I have a script in which I manage to create groups of curves. These groups of curves increase when I divide a region in several surfaces. When I increase the number of divisions increases the number of groups of curves. So far so logical.
My problem is given in the border between the groups of curves. The curves at the boundary of each group intersect each other. I need to eliminate the segments between them.
I have tried to apply directly a region difference between a group and another one and the problem is:
It takes a long time
I have to perform at least 5 times the region difference.
I think the best idea is to select only the curves that intersect at the boundary, and do the boolean only on those curves. I am trying to write the code but I end up doing a lot of operations and I can’t optimize the process.
I’m sorry but I didn’t explain myself well. I will try to explain myself better.
What I am looking for is that in the limits of the groups the intersections between the curves disappear. The method I used but it is extremely slow is to make region difference between the groups. It is slow and I have to repeat it several times
Example:
Group of curves 1 intersects group of curves 2.
Group of curves 1 cuts to group of curves 3.
I leave a picture of what it would be like before and as desired.

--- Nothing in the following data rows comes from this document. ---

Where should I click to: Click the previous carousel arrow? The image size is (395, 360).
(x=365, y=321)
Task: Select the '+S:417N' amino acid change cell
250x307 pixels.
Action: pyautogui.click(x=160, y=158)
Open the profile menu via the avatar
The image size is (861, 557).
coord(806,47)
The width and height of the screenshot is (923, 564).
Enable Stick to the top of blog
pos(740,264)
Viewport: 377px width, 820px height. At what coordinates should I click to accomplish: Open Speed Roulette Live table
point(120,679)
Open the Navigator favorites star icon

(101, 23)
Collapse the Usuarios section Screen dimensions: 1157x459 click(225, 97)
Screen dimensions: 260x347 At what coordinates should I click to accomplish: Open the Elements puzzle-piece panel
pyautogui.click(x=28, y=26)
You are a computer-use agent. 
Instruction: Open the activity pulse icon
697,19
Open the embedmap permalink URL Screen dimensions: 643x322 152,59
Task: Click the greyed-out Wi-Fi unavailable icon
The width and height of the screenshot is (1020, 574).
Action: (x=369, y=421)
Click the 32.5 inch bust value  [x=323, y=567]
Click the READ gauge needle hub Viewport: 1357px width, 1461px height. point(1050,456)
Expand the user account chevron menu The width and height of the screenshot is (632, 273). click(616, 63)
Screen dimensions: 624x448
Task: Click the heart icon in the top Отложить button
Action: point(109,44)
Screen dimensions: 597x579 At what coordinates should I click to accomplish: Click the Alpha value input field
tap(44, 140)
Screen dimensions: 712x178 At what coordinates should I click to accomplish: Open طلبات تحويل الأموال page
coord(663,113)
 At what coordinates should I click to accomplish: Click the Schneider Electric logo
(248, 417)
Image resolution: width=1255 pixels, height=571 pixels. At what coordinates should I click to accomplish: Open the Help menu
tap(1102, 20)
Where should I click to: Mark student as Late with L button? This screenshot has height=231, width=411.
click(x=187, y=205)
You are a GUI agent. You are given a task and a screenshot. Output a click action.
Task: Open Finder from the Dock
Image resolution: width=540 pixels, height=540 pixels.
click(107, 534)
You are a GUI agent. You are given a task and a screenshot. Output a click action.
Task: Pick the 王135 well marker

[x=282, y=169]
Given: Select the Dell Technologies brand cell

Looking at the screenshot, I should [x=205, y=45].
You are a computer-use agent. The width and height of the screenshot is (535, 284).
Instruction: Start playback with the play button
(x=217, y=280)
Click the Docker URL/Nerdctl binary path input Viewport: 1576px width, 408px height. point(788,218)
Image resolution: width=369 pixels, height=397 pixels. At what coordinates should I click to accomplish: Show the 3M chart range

My problem is that I can’t find a way to make it faster. At the moment the only thing that I have achieved is to filter only the curves that intersect between them and to make the boolean later. What happens is that the process is repeated many times.
In a simplified way, I want to apply full-difference operations but only on the intersecting curves, which is just where the boundaries of the surfaces are.
The surfaces are those that I used to divide in groups the curves in another code. I have put them in case it served of something, if not it is not necessary to use them.
If you look at the picture you will see the process of what I am looking for. The blue lines belong to group 1 (red) and are the ones that in this case I want to eliminate. This in principle is easy using a region difference. My problem is that the operation takes a long time and that I have to do it on each boundary of each group.
Your images are more clear than your words. Wouldn’t it be much less trouble to create your pattern of curves to cover the entire area instead of breaking them into pieces corresponding to the surfaces?
You have managed to do it without using any boolean! That’s just the kind of process I was looking for. You end up extracting the surfaces, but I just needed the curves to keep working. I managed to do it using brep edges after project.
I still have a little problem. I try to offset the curves inward, but when I do it, some curves offset inward and some offset outward, it seems that each curve has a different direction. Do you know any way to make them have the same direction?
Thank you very much, I couldn’t solve this problem and it means a lot to me. And I’m sorry for not being able to express myself well. trim_2024_Jun15c_offset.gh (334.5 KB)
I always do that using a Circle as guide for Flip Curve, but as you can see, standard Offset Curve still fails sometimes. I don’t have Pufferfish, maybe that offset works better?